To answer your question: it's expected, because you're using the wrong modulus.

CodesInChaos pretty much gave you the correct answer; I'll try to explain in more detail about what's actually going on.

We can define an elliptic curve based on any finite field $GF(p^k)$; in the case of P=256, we have p=FFFFFFFF00000001000000000000000000000000FFFFFFFFFFFFFFFFFFFFFFFF (in hex), and k=1.

The points on the elliptic curve are actually solutions to a specific cubic equation within the field (plus an artificial "point at infinity"); these solutions, plus a specific point addition operator +, form a finite mathematical group.

A mathematical group is set along with an operator for which certain identies always hold, such as $(A+B)+C = A+(B+C)$, for any group members $A, B, C$.
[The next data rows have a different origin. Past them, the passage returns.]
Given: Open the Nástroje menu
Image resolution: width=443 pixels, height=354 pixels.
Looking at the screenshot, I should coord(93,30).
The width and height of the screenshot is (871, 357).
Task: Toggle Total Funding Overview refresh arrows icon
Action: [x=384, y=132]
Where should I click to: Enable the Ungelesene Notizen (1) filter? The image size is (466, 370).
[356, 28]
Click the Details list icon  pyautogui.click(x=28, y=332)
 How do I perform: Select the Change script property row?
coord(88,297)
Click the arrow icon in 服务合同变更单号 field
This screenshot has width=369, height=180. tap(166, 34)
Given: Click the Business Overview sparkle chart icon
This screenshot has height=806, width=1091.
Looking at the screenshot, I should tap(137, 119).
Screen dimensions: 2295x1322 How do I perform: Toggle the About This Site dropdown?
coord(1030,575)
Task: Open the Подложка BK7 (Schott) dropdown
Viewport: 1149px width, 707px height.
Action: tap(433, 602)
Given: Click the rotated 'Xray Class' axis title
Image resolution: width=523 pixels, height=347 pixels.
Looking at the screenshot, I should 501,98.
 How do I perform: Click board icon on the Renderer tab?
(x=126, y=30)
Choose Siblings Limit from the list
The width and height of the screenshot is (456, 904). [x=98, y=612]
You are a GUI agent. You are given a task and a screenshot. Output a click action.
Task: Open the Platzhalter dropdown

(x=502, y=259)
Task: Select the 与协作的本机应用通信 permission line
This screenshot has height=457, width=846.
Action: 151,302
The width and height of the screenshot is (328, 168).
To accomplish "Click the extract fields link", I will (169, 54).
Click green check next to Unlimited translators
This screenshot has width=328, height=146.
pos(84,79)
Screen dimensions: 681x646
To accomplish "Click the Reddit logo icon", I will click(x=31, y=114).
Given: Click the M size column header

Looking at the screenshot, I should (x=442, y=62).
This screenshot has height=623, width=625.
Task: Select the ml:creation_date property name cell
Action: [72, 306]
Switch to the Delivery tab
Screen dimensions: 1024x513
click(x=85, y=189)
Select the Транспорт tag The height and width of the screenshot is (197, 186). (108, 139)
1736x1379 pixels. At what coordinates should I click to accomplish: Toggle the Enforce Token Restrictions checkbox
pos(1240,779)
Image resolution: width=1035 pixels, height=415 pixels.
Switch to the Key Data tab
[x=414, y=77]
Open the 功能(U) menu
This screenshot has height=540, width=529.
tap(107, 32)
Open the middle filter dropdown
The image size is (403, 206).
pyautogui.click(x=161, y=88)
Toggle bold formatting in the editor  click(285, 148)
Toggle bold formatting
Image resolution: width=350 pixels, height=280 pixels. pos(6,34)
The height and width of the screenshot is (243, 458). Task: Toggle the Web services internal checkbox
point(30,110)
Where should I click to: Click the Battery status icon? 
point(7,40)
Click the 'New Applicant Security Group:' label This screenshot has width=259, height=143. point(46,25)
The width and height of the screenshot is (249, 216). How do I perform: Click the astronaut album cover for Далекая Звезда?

Because of these identities, we can uniquely define point multiplication $nG$ as the point $G$ added to itself $n$ times (for example, $5G$ is defined as $G+G+G+G+G$). And, we have the property $a(bG) = b(aG) = (ab)G$, as you have observed.

Now, for any finite group, if the group has $q$ members (that is, the set that makes up the elements of the group is of size $q$), when we know that $ab \equiv c \ (\bmod\ q)$ implies that $abG = cG$, for any group member $G$.

This value $q$ is known as the order of the curve. However, $q$ is not the value $p$ we used above; instead, for the curve P-256, it is the value q=FFFFFFFF00000000FFFFFFFFFFFFFFFFBCE6FAADA7179E84F3B9CAC2FC632551 (in hex).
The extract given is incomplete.